Conformational analysis of lipid membrane mimetics modified with A42 peptide by Raman spectroscopy and computer simulations

Peptide-lipid interactions play an important role in maintaining the integrity and function of the cell membrane. Even slight changes in these interactions can induce the development of various diseases. Specifically, peptide misfolding and aggregation in the membrane is considered to be one of the triggers of Alzheimer's disease (AD), however its exact mechanism is still unclear. To this end, an increase of amyloid-beta (A beta) peptide concentration in the human brain is widely accepted to gradually produce cytotoxic A beta aggregates (plaques). These plaques initiate a sequence of pathogenic events ending up in observable symptoms of dementia. Understanding the mechanism of the A beta interaction with cells is crucial for early detection and prevention of Alzheimer's disease. Hence, in this work, a comprehensive Raman analysis of the A beta 42 conformational dynamics in water and in liposomes and lipodiscs that mimic the membrane system is presented.

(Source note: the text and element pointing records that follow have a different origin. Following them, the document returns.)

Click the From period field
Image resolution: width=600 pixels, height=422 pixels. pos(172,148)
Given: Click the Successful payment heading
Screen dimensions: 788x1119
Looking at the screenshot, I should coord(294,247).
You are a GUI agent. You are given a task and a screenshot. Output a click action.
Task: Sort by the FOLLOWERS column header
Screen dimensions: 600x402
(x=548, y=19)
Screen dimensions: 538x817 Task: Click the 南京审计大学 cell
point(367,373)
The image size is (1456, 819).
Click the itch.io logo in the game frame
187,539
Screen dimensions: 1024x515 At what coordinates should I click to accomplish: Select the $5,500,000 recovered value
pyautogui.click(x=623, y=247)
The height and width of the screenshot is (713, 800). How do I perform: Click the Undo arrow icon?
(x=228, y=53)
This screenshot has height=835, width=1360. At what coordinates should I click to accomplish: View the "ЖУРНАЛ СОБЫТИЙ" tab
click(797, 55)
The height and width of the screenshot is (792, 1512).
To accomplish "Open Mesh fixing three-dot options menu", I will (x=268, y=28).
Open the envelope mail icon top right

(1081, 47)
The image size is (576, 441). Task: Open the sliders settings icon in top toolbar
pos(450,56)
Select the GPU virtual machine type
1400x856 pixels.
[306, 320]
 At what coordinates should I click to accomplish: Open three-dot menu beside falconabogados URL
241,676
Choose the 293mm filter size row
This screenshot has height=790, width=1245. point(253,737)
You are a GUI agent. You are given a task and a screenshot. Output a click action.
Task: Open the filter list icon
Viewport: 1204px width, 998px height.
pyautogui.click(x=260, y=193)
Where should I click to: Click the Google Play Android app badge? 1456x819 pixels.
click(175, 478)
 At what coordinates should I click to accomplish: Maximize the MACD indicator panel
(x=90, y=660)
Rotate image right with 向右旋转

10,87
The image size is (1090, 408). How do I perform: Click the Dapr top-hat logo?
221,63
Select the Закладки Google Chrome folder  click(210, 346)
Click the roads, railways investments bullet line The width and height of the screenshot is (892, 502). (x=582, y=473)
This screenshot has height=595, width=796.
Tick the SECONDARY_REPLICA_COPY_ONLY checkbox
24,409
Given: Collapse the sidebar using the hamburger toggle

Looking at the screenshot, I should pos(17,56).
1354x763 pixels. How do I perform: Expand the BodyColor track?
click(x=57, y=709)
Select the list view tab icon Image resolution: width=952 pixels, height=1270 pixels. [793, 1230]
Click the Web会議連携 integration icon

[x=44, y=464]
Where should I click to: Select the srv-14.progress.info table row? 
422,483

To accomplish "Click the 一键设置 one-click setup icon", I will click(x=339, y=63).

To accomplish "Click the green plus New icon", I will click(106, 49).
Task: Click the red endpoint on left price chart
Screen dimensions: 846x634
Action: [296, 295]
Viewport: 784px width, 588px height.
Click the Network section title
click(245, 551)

The obtained results show that the secondary structure of A beta 42 in liposomes is dominated by the alpha-helix conformation, which remains stable over time. However, it comes as a surprise to reveal that the lipodisc environment induces the transformation of the A beta 42 secondary structure to a beta-turn/random coil. Our Raman spectroscopy findings are supported with molecular dynamics (MD) and density functional theory (DFT) simulations, showing their good agreement.